** Opening Given data block **

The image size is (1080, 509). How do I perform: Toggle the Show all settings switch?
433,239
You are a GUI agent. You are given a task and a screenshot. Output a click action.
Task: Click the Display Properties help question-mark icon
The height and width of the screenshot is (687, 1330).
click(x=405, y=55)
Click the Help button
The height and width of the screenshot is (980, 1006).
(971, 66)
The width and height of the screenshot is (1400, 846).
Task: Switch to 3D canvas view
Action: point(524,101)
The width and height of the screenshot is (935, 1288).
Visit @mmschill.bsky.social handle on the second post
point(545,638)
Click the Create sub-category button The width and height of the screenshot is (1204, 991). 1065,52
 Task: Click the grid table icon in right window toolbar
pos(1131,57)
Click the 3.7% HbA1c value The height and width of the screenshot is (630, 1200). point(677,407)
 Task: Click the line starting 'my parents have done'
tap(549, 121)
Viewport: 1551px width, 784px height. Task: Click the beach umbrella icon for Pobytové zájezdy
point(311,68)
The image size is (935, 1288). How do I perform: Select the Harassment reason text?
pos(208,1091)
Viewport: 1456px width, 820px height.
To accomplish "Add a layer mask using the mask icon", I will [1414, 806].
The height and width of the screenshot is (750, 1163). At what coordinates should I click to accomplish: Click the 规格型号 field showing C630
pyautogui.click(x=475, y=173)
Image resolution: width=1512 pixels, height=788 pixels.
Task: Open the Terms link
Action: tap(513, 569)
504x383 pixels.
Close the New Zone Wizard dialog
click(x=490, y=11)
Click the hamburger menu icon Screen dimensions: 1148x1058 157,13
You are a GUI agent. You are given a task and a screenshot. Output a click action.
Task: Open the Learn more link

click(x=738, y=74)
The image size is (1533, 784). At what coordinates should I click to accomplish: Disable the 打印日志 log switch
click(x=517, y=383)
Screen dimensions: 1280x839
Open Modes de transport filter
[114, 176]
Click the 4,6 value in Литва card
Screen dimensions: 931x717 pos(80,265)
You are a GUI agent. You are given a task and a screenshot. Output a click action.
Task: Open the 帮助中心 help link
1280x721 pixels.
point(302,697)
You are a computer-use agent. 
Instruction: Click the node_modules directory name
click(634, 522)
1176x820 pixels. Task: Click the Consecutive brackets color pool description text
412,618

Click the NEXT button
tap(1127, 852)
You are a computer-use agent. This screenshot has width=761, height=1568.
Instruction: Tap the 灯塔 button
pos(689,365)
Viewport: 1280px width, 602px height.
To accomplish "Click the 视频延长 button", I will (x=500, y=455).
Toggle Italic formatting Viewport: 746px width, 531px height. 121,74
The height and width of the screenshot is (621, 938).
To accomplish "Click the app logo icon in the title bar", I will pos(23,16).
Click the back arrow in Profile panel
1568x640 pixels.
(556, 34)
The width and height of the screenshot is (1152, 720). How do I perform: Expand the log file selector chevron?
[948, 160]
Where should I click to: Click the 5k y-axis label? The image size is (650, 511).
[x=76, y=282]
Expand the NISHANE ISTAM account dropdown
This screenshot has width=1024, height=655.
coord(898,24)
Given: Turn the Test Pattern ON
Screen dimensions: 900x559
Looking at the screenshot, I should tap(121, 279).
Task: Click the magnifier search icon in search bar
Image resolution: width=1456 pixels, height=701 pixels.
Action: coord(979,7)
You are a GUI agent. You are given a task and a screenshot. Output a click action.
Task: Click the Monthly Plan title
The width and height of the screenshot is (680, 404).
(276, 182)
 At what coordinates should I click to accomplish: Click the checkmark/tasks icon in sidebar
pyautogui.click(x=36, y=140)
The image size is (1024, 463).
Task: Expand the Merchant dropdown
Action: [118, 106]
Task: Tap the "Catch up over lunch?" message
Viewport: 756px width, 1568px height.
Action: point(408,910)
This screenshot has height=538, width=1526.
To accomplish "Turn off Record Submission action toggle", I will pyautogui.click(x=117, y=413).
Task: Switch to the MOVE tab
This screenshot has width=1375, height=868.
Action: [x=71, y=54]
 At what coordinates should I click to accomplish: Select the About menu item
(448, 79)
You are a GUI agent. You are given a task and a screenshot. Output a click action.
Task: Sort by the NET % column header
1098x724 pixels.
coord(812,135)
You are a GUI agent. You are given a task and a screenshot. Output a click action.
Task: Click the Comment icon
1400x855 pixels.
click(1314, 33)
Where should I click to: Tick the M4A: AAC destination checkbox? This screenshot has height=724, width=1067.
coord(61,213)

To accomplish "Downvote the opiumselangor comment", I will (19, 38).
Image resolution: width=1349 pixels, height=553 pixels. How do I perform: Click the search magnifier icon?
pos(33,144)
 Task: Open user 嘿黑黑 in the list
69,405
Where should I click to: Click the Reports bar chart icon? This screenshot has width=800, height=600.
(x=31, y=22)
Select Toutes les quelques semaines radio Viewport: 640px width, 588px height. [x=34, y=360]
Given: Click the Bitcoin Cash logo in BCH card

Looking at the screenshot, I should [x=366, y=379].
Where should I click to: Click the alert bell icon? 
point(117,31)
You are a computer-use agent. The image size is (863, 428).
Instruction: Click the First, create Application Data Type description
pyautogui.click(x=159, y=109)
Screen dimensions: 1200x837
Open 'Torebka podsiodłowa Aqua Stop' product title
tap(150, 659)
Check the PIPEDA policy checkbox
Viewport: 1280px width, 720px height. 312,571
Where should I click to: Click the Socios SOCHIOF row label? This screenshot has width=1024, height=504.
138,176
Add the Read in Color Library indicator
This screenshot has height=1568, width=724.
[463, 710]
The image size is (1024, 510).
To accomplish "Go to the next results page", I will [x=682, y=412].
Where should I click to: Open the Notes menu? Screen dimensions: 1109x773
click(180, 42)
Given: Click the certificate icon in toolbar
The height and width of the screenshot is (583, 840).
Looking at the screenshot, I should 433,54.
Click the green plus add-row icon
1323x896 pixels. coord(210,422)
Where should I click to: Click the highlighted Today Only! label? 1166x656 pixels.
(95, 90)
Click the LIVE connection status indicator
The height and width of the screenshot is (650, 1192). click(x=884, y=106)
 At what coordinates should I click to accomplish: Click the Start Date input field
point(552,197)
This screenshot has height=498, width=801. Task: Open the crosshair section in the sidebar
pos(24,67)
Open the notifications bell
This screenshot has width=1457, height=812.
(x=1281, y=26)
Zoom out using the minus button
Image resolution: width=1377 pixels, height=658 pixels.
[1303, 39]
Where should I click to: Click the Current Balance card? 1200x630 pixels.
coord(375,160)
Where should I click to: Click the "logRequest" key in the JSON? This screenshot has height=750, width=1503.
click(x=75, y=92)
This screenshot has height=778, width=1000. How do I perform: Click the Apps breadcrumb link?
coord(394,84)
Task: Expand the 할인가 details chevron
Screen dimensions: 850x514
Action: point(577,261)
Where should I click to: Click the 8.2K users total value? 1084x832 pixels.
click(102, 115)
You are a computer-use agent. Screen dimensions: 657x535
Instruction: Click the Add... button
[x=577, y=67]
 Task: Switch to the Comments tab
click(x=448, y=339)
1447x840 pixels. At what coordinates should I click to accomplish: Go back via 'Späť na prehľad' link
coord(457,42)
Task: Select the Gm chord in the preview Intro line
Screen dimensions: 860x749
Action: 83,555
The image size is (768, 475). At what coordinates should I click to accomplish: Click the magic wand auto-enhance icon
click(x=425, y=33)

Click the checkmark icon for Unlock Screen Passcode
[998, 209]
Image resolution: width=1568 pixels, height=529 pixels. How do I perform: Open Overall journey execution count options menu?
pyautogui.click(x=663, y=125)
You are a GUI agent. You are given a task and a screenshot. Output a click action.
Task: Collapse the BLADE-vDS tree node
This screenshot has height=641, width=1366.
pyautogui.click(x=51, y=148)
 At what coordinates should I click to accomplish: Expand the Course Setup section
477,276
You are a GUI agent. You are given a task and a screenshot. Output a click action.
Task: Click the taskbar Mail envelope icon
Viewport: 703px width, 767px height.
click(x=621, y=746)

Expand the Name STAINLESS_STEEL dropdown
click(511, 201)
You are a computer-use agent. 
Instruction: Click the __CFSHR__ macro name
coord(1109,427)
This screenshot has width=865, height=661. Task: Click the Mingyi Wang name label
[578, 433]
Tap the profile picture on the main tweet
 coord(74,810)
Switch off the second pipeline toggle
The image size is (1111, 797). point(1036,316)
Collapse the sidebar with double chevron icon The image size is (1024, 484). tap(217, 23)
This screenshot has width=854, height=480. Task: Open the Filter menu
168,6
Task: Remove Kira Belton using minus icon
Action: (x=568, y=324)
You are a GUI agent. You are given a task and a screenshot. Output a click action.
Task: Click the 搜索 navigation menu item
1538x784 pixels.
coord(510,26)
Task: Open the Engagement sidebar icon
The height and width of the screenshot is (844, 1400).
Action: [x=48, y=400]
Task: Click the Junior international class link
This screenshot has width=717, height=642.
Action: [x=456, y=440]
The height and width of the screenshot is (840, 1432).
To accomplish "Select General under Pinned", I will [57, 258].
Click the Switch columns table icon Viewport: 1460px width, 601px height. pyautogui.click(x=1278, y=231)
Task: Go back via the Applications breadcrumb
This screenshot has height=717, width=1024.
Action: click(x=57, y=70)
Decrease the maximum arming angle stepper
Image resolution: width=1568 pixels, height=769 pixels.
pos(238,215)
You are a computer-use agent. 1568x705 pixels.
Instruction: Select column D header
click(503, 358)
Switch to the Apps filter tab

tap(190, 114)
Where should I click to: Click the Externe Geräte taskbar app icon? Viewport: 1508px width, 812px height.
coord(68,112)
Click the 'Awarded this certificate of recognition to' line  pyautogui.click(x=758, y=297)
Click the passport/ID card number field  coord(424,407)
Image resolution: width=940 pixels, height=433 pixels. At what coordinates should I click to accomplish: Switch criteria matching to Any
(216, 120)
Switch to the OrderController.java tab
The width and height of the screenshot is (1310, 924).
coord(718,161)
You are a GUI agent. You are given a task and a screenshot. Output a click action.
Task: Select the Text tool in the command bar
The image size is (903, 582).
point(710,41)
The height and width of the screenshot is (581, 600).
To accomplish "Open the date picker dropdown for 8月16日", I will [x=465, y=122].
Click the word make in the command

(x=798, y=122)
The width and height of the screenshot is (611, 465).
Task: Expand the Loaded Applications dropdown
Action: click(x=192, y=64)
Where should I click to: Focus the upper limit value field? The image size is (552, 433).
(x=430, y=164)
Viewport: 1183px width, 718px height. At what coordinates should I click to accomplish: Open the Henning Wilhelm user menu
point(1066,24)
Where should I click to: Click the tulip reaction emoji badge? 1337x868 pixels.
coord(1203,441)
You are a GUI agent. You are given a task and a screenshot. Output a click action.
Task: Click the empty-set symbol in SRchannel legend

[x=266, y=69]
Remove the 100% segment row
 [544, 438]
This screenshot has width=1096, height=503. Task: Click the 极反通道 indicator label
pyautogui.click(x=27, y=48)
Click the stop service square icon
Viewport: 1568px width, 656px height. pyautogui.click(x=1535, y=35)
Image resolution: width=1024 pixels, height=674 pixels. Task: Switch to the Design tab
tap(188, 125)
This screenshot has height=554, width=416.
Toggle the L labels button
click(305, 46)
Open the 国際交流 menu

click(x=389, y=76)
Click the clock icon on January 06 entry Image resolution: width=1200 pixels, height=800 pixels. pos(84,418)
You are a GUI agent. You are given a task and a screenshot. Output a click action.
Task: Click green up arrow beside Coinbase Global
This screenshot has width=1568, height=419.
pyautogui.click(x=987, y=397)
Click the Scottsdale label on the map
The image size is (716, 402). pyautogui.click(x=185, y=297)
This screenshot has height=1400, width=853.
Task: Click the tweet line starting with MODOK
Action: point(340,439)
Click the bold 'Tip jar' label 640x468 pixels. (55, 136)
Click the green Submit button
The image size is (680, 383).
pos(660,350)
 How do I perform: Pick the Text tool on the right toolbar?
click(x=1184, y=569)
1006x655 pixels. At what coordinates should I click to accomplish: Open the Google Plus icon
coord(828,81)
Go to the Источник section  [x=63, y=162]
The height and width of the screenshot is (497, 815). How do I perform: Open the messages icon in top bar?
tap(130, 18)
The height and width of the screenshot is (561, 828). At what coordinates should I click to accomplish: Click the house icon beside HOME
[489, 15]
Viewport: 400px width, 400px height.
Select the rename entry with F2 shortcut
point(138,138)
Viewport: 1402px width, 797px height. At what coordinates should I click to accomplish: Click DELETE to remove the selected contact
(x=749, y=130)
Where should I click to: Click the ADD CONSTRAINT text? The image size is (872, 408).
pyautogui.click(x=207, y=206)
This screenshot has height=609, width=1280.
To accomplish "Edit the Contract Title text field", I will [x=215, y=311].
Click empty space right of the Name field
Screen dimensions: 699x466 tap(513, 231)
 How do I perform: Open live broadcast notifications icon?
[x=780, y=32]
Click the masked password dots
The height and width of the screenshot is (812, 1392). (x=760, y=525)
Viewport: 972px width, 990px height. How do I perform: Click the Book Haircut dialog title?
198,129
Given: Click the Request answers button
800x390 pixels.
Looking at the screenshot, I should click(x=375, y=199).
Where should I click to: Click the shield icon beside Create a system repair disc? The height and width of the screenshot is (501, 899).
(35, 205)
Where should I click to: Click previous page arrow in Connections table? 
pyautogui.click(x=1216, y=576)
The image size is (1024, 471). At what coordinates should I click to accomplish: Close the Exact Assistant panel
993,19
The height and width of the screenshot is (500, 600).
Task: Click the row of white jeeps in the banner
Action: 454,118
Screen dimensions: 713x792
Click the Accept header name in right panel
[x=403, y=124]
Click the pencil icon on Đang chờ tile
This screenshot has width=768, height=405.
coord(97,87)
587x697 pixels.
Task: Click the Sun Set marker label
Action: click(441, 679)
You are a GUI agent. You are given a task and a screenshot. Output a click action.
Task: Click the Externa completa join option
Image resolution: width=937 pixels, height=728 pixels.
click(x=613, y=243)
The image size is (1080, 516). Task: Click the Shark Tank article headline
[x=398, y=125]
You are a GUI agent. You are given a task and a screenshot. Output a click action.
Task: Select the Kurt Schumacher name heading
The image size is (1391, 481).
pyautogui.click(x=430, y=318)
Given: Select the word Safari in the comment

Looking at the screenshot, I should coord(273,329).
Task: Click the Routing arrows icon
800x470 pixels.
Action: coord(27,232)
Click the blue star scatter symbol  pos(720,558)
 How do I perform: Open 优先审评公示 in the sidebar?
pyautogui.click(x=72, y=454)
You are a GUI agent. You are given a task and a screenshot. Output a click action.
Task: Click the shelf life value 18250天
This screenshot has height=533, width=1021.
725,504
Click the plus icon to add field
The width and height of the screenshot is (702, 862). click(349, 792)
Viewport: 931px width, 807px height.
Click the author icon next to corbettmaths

** Closing Given data block **

▸ **Your assignment**
In the entries above, locate every line with the word "certificate" and copy it.

▸ **Answer for the task**
Given: Click the certificate icon in toolbar
Click the 'Awarded this certificate of recognition to' line  pyautogui.click(x=758, y=297)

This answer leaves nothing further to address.